My problem with “Philomena” is that it was far too predictable. I won’t explain too much of the plot (even though the trailer undermines any potential for surprise), but the first twenty minutes depict the exact film direction “Philomena” would be taking. Martin (Coogan) is introduced as the journalist who just lost his job and is looking for his next big hit, which might potentially be in writing a Russian History novel. At the same time, Philomena (Dench) decides to explain her 50 year old secret, getting pregnant and having a baby at an exceptionally young age, to her daughter in subsequent shots. Cue Martin and Philomena chatting over lunch and one thing leads to another and they end up in Washington, D.C., and lo and behold, Philomena finds her son! Now, without spoiling the really juicy part (which again, I emphasize the trailer reveals all…), even the events that occur after her son is found are completely predictable.

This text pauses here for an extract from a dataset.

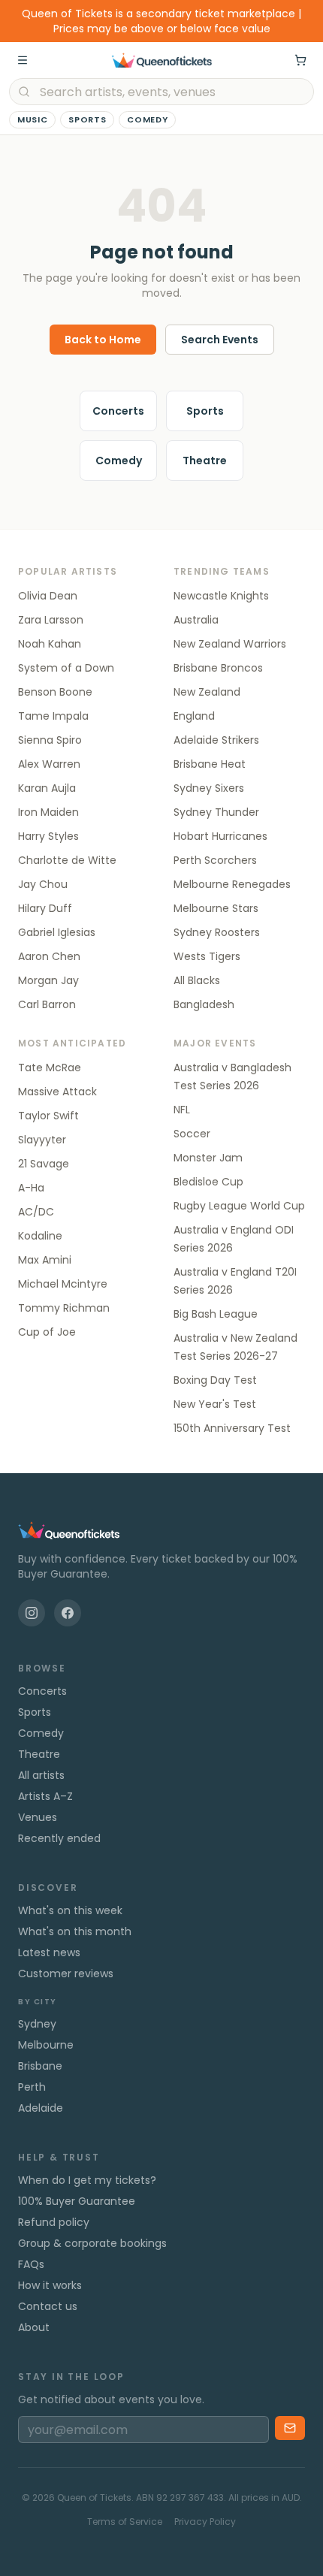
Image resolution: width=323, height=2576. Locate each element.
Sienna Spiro (50, 739)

But looking on the greener side of the fence, the score is very enjoyable. And although the setting and scenes were beautiful shots of various places in Ireland and England, there was one aspect to do with the scenery that drove me crazy throughout “Philomena.” I know it’s impractical for a film to include every transition between a scene, whether it’s across some time or some distance; we just have to expect that during the interim of these two scenes, our characters traveled from Point A to Point B. In “Philomena,” Martin and Philomena would be chatting in a hotel or restaurant, and at the next moment, they are continuing their conversation in the middle of a large grassy meadow without the suggestion of a road being nearby. If the meadow had anything to do with the story, rather than just for metaphor, pathetic fallacy, or whatnot, I would be able to make do with the sudden seemingly nonsensical transition. This happened frequently throughout “Philomena” and I found it more aggravating than artistic.
The Philosophy of “Philomena”
But as both actor and producer and screenwriter, Coogan did quite a marvelous job with the screenplay, and Dench was very successful in making me empathize with her. However, Philomena’s atttitude towards “the one who did this to her” in the movie is very unsatisfying, which I think is supposed to be the point, but frustrates me regardless. I think the intention of all the questions regarding religion, spirituality, and how they effect one’s life is to make us determine whether we align ourselves with the philosophies of Martin or Philomena. Yet by the end of the film, I couldn’t help but share Martin’s opinions of the “evil nuns” as he refers to them. Especially since there’s nothing more vexing than inaction when confronted with the denial of justice.